18. yüzyılın ortalarından 20. yüzyılın ortalarına kadar olan iki asırlık süreçte, Batılı ülkeler sanayileşme yoluna girmeye başlamış, dünya tarihinde büyük değişimler meydana gelmiştir.
18’inci yüzyılın ortalarından 19’uncu yüzyılın ortalarına uzanan süreç, sanayi devriminin başladığı ve geliştiği dönemdir. Söz konusu dönemde, Çin’de hüküm süren Qing Hanedanı ülkeyi kapalı bir politikayla yönetiyordu. İmparatorlar, kendini beğenmişlik ve kibir içindeydiler. Dolayısıyla sanayi devriminin getirdiği gelişme fırsatları kaybedilmiş, ülke hem iktisadi hem de teknik açıdan dünyanın gelişme hızının çok gerisinde kalmıştır.
Fırsat, bir kere Qing Hanedanı’nın kapısını çalmıştı; lakin ne yazık ki, bu kadim halk, ona gözlerini ve kulaklarını kapamıştı. İngiltere, o dönemde Çin'e en çok ürün satan ve Çin’den en çok ürün alan ülkeydi. İngiltere’nin Çin'den yaptığı ithalat, diğer Batılı ülkelerden yaptığı toplam ithalatın yaklaşık yüzde 90'ını oluşturuyor; Çin’e yaptığı ihracat ise toplam ihracatının yüzde 70'ten fazlasına tekabül ediyordu. Gel gelelim, Qing imparatorları bu durumdan haberdar değildi; onlar, İngiliz ve Hollandalıları "kızıl saçlı yabancılar" olarak anıyor, bu halkları tanımakla ilgilenmiyordu.
Çin’i ziyaret eden İngiliz heyeti, yanında Güneş sistemi ve yerküre modelleri, Herschel teleskopları, Parker lensleri ve barometre gibi bilimsel aletlerin yanı sıra, buharlı motorlar, pamuk eğirme makineleri, tarak makineleri ve bir sıcak hava balonu pilotu dahi getirmişti. İmparator, eğer ilgisini çekiyorsa balonla gökyüzünde bir tur bile atabilirdi.
Ancak, Qing imparatorunun Sanayi Devrimi'nin getirdiği yeniliklere pek ilgisi yoktu; imparator, "yürüteç" ve "robot köpekler" gibi narin oyuncaklara düşkündü.

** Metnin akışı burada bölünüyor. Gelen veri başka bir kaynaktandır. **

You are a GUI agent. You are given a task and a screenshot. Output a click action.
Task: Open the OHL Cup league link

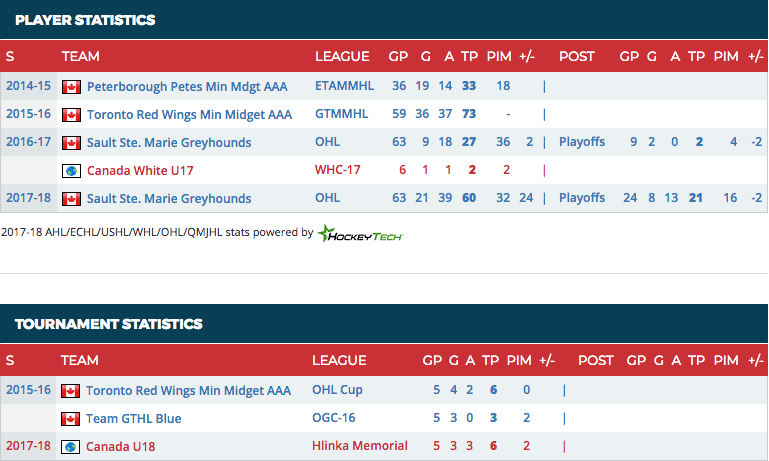pos(337,390)
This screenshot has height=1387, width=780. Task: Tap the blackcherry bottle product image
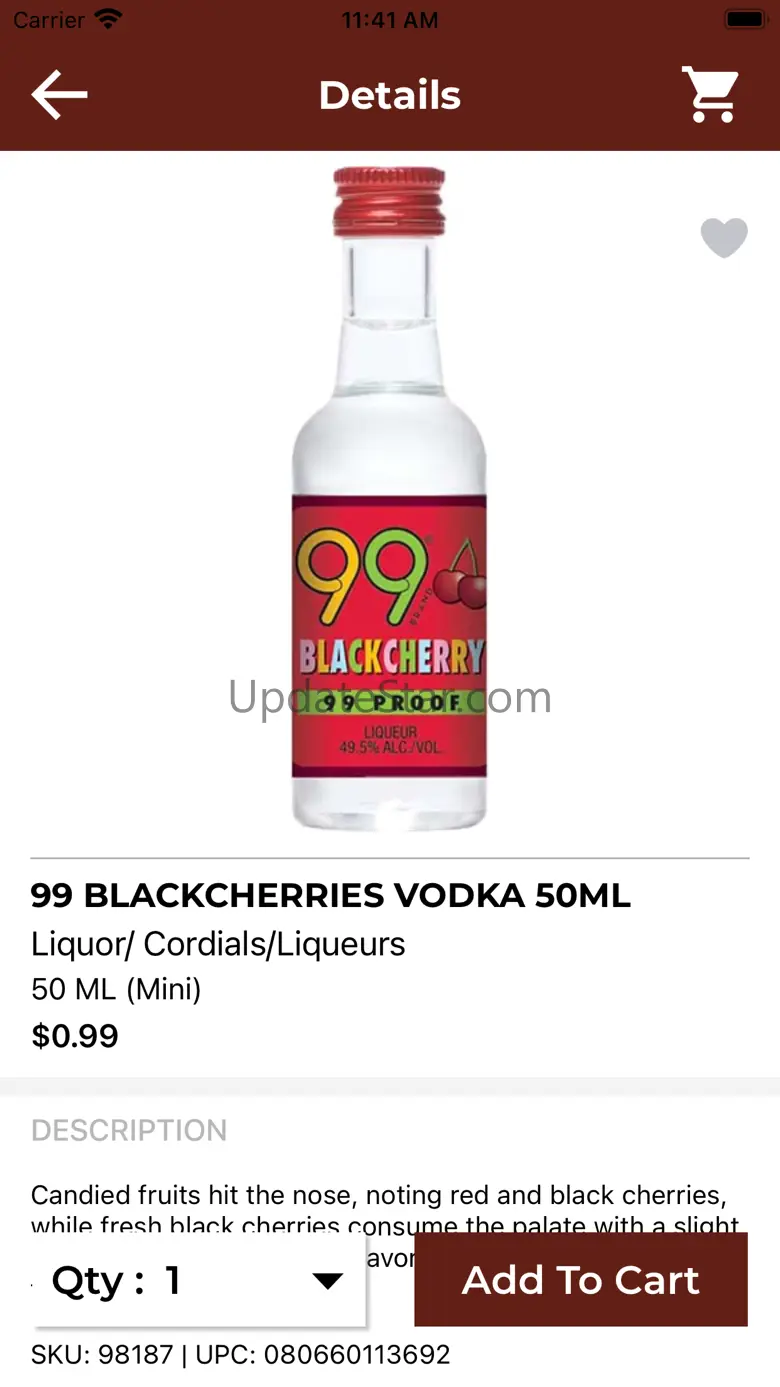click(x=389, y=499)
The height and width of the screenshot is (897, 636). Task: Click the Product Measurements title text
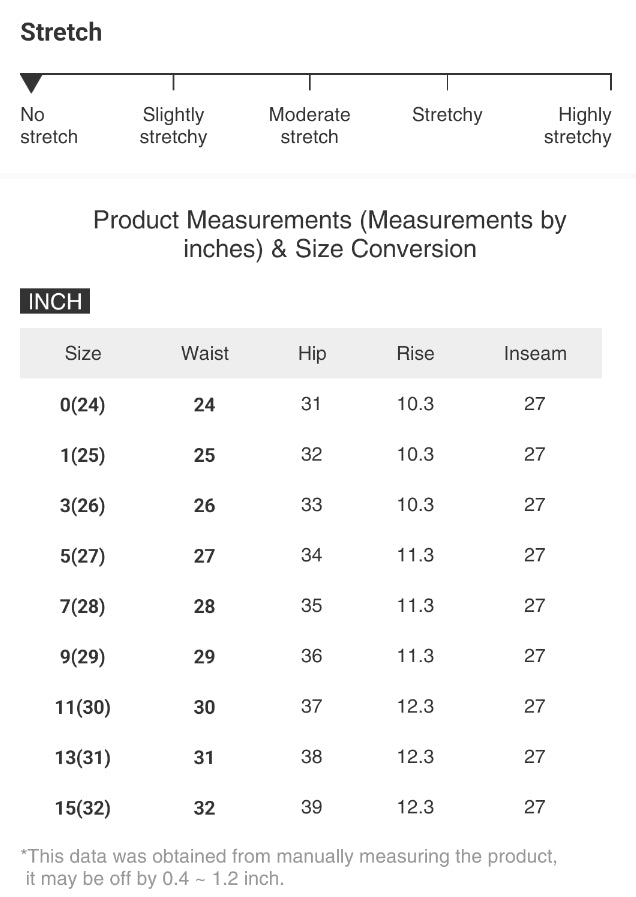point(329,234)

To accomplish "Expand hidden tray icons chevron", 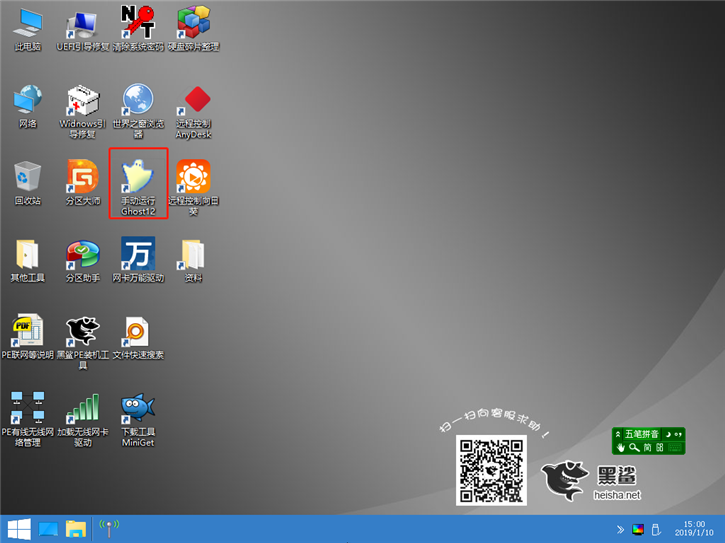I will (620, 529).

Sanayi Devrimi ile temas etme fırsatı heba edilmiş oldu.
19. yüzyılın ortalarından 20. yüzyılın ortalarına kadar olan süreçte Çin, Batılıların gemilerinin ve toplarının saldırısı altında yarı sömürge ve yarı feodal bir ülkeye dönüştü. Bir asır daha kaybedilmişti. Yabancı güçlerin saldırganlığı, yönetimin yozlaşması, yıllarca süren savaşlar ve halkın yoksullaşması, ülkenin inşasını gerçekleştirmeyi ve çağa ayak uydurulmasını imkânsız hâle getirdi.

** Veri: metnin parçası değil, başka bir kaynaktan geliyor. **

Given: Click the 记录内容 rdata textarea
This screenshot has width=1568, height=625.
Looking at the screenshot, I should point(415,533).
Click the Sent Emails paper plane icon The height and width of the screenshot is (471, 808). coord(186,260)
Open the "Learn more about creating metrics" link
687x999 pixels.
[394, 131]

Kayıp 200 yılın aksine, Çin Halk Cumhuriyeti, kuruluşundan bu yana, özellikle de reform ve dışa açılma politikasının uygulandığı 30 yılı aşkın sürede büyük sıçramalar yaşadı. Reformlar, bugün daha yüksek bir noktaya ulaştı. Çin'in attığı adımlar ve izlediği yol bir kez daha tüm dünyanın ilgilendiği bir konu oldu. Bu arka planda, Çin Cumhurbaşkanı Xi Jinping, 2013 yılında yaptığı bir konuşmada, yakın çağdan günümüze Çin tarihini anlatarak, "reform ve dışa açılmanın, hem tarihî olguların da defaatle ispatladığı gibi, çağdaş Çin'in kaderini belirleyen kritik bir tercih, hem de ÇKP’nin ve halkın çağa ayak uydurmak için sağlıklı adımlar atmasını sağlayan kıymetli bir hazine olduğunu vurguladı. Bu sayede, reformlar üzerindeki mutabakat için sağlam bir temel oluşturuldu.